━━━━━ Exercise text
When Norwest Equity Partners this month raised a record $2.4 billion to invest in promising private companies, it was just the latest evidence that confidence is back.
Institutional investors and investment bankers are engaging in deals at levels not seen since before the Great Recession.
"Things have been good-not-great in terms of the economy," said Tim DeVries, veteran managing general partner at Norwest Equity Partners (NEP). "We would all love higher growth, but we're continuing to move along and so is the economy. A good business has more than enough oxygen in the environment to survive, prosper and grow."
Norwest Equity invests $50 million to $200 million per deal across a variety of industries. So far this year, NEP has invested in Eyebobs, a Minneapolis-based brand of reading glasses, and Tennessee-based Old Hickory Smokehouse, a maker of smoked meat products.
Those investments were two of the 96 transactions in which Minnesota companies were buyers or sellers in the first quarter of 2015, adding up to total deal volume of $27.5 billion, based on figures from Bloomberg.
The number of deals is in line with the same period last year and down slightly from the fourth quarter's total of 110. But the combined dollar value is surpassed only by last year's second quarter, when Medtronic's announced purchase of Covidien sent that period's total to nearly $51 billion.
Nationally in the first quarter there were 2,593 transactions worth $394.1 billion, up slightly from the fourth quarter and the first quarter of 2014, according to Thomson Reuters. And a postrecession record 269 companies raised $71.5 billion in equity through IPOs and follow-on sales of stock.
DeVries, 58, a 30-year-veteran of the private equity business, avoids getting caught up in the short-term numbers. Private equity investors typically buy a company, make investments or sell parts that aren't working and install or work with existing managements to improve performance and sell the company at a profit five-to-seven years downstream. NEP says it, on average, doubles revenue and profitability of its target companies over its ownership period.
━━━━━━━━━━
### Task to complete
Copy the passage about Norwest Equity Partners word for word, from "Nationally in the" to "sales of stock.", including both.
━━━━━ Recorded information
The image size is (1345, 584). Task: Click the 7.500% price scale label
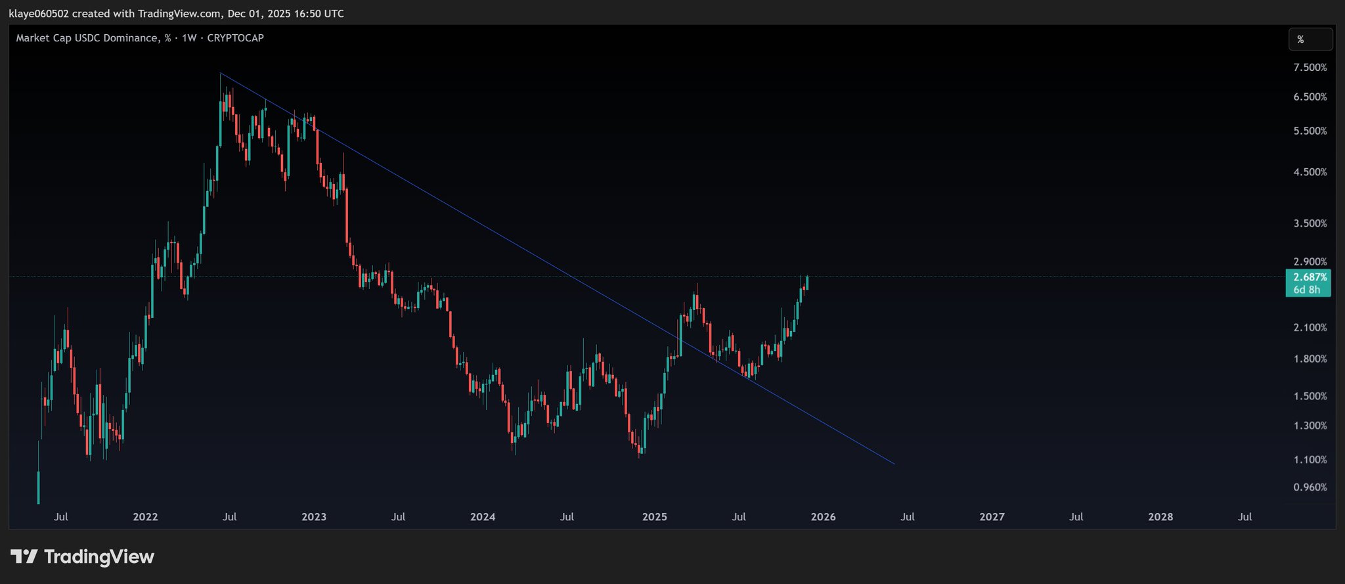point(1310,68)
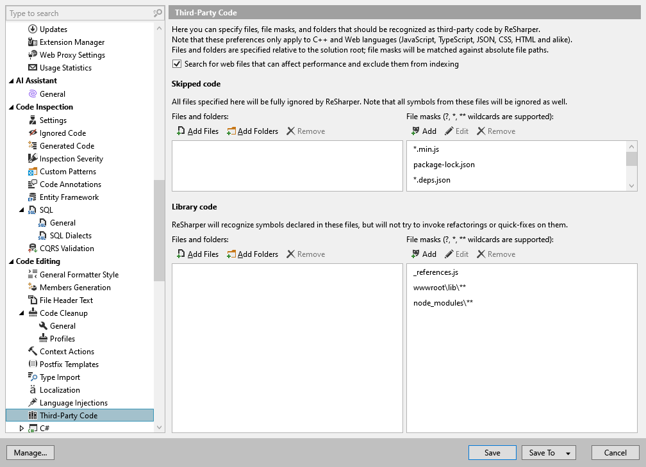The width and height of the screenshot is (646, 467).
Task: Click the Manage button
Action: [x=30, y=452]
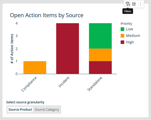This screenshot has width=151, height=120.
Task: Click the red Incident bar
Action: click(68, 49)
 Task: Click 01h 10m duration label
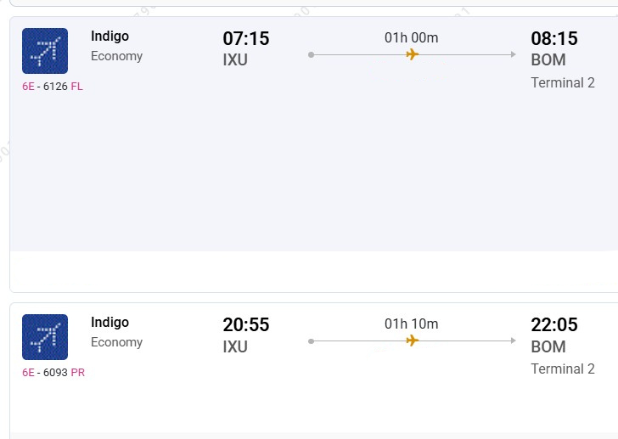[x=411, y=324]
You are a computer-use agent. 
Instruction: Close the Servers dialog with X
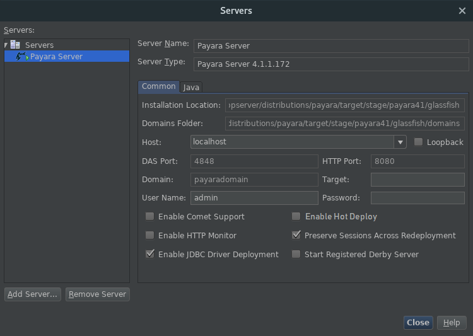coord(462,11)
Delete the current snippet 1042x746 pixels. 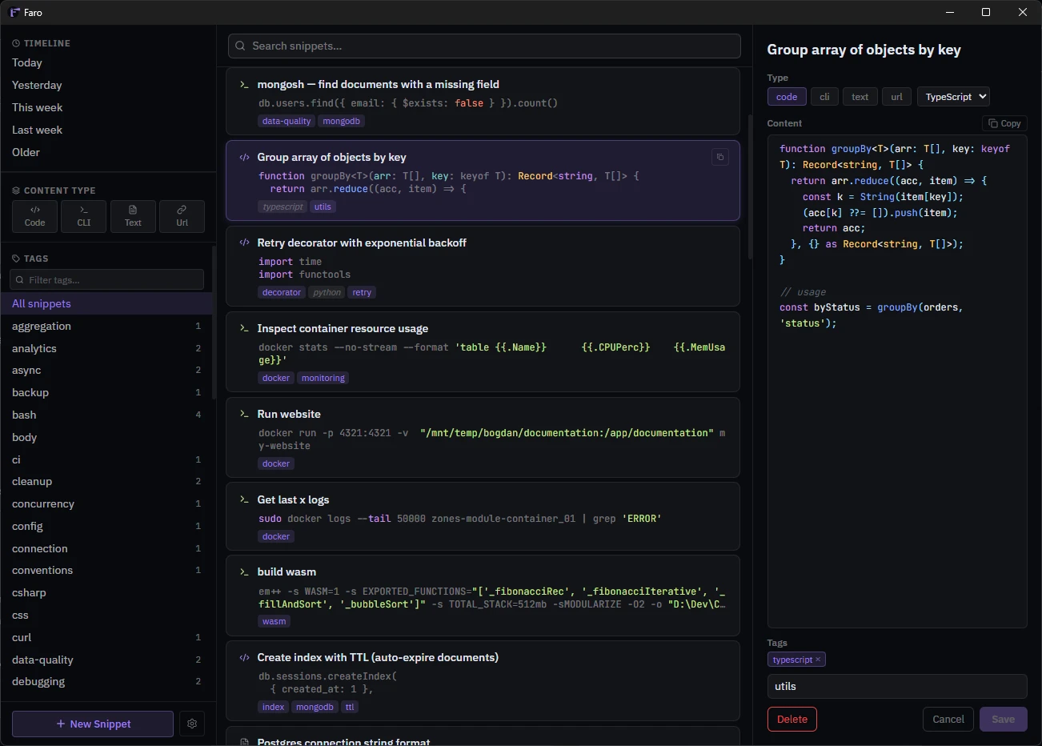[x=792, y=719]
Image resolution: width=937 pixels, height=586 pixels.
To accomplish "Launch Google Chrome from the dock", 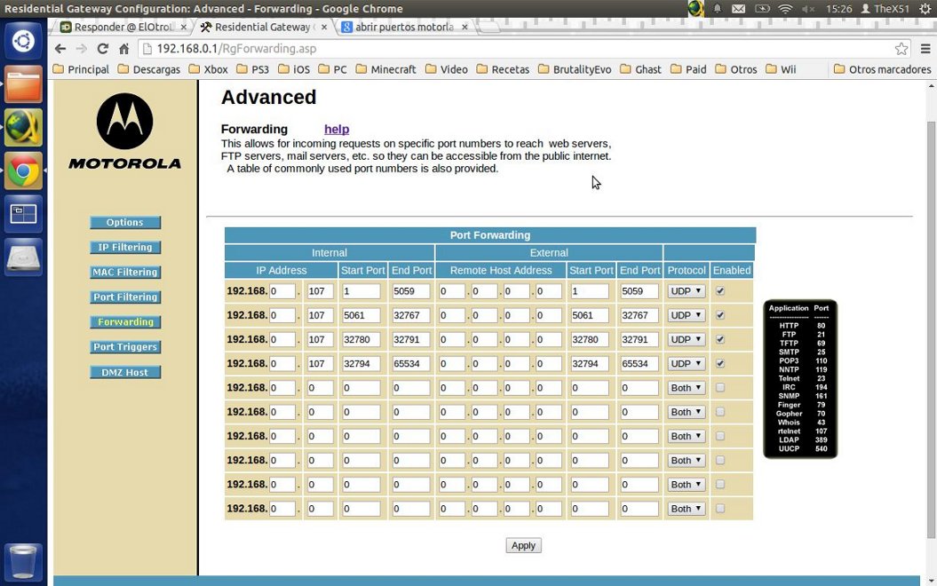I will pyautogui.click(x=23, y=170).
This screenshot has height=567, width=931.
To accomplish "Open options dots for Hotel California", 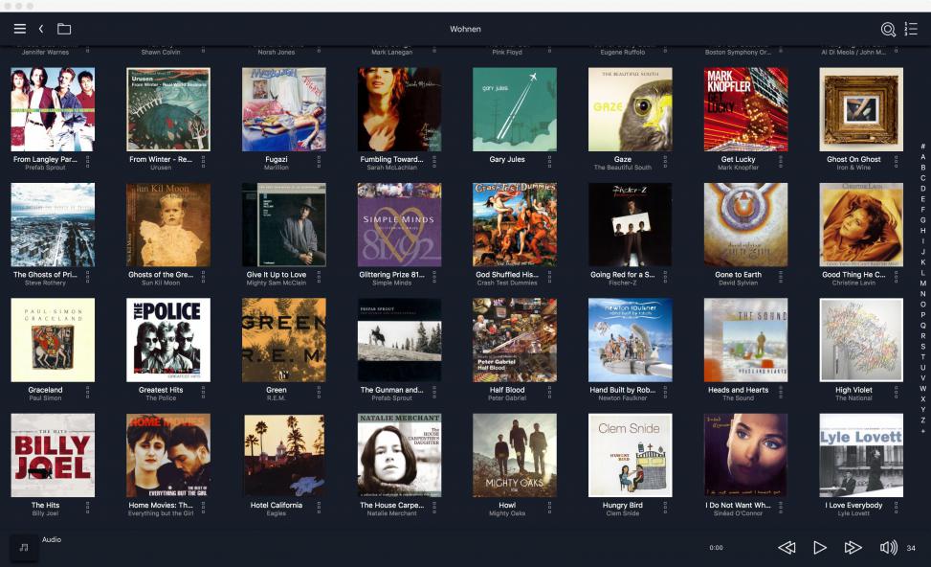I will (x=319, y=508).
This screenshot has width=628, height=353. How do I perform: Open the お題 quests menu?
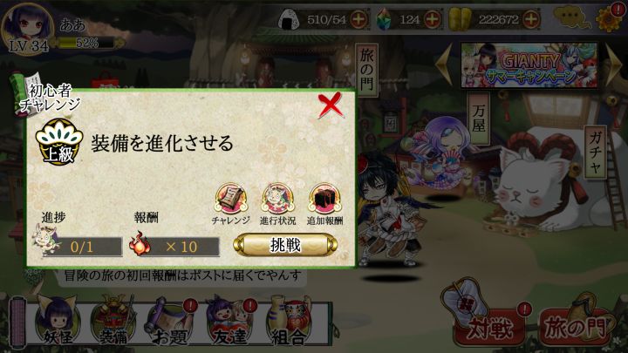pos(170,322)

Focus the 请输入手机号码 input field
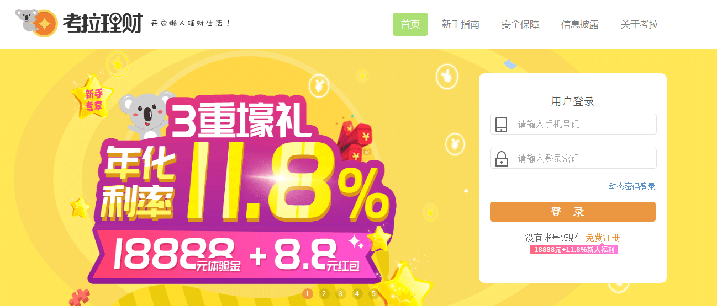pyautogui.click(x=573, y=124)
━━━━━━━━━━
### The completed task
Nationally in the first quarter there were 2,593 transactions worth $394.1 billion, up slightly from the fourth quarter and the first quarter of 2014, according to Thomson Reuters. And a postrecession record 269 companies raised $71.5 billion in equity through IPOs and follow-on sales of stock.